Magnolia Medical Technologies, Inc. has recently announced a Series C financing round of $20 million for scaling the infrastructure as well as market initiatives of the company. Apparently, these efforts from the company signify an attempt to meet the fast growing demand for its Steripath® Initial Specimen Diversion Device® (ISDD®) Gen2.
A press release from Magnolia Medical cited that the funding would also enhance its’s portfolio of innovative blood and bodily fluid collection and contamination prevention devices for delivering notable improvements in the predictability, consistency and accuracy of critical diagnostic laboratory tests.
RTW Investments had evidently led the financing round with participation from existing institutional investors Canepa Healthcare, SightLine Partners and HealthQuest Capital. Partner at RTW Investments, Naveen Yalamanchi M.D., will join the Board of Directors of Magnolia as an observer.
Greg Bullington, Chief Executive of Magnolia Medical, mentioned that the mission of the company is eradicating inaccurate laboratory test results which lead to patient mistreatments and high avoidable costs.

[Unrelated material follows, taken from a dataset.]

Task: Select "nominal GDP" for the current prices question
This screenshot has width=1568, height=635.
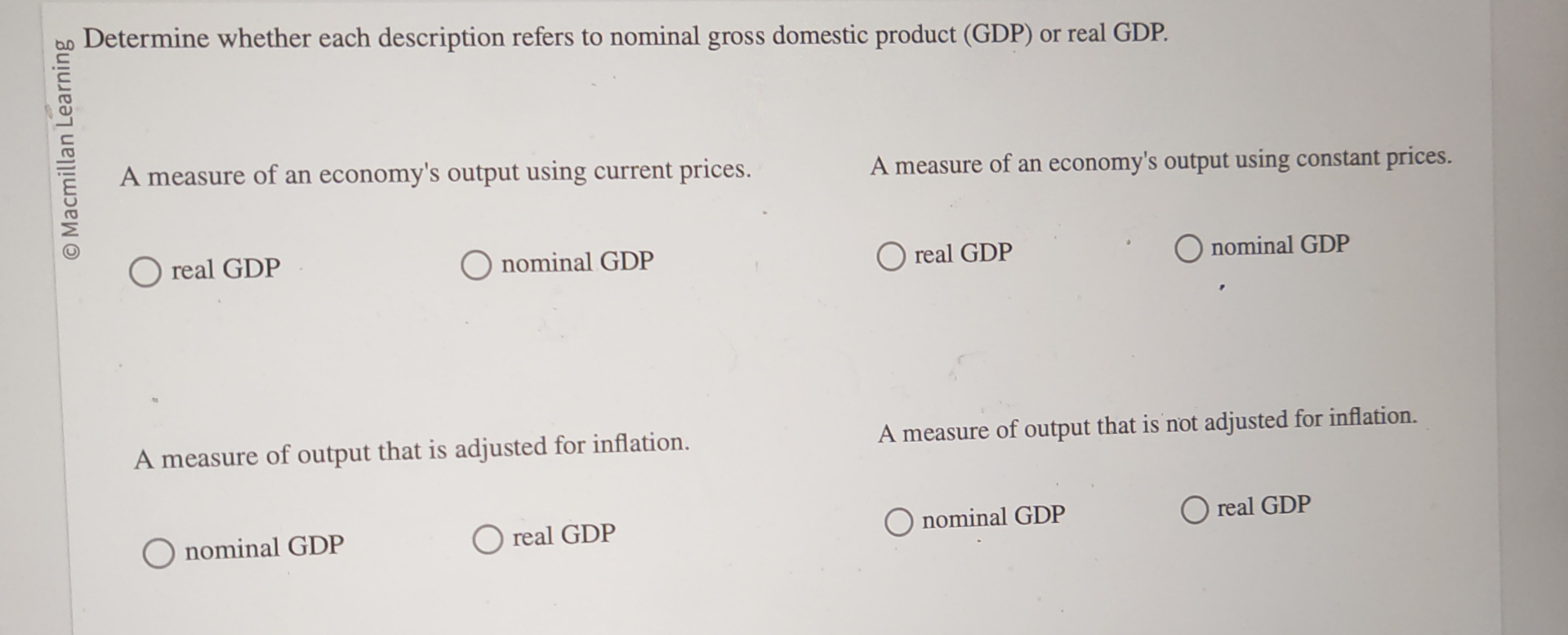Action: point(478,263)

The company has progressed considerably in establishing a new standard for sepsis testing accuracy and looks forward to repeating its proven process with various other critical laboratory tests.
Bullington further said that with RTW as a partner, the company would speed up expansion of its Steripath® platform, as well as advance efforts with policymakers for changing national benchmarks of blood culture guidelines and contamination for improving the quality of patient care and safety, he stated.
Further from the reports, an inventor of both the technology and technique for initial specimen diversion blood culture collection, the company would be using the fund for supporting Steripath Gen2’s accelerated clinical adoption, while delivering continuous innovation towards the Steripath product family to address the unmet market needs.
Purportedly, Magnolia Medical would also be developing and commercializing innovative products which would improve the consistency and accuracy of other crucial in vitro diagnostic (IVD) tests, to leverage on an extensive intellectual property portfolio the company has developed.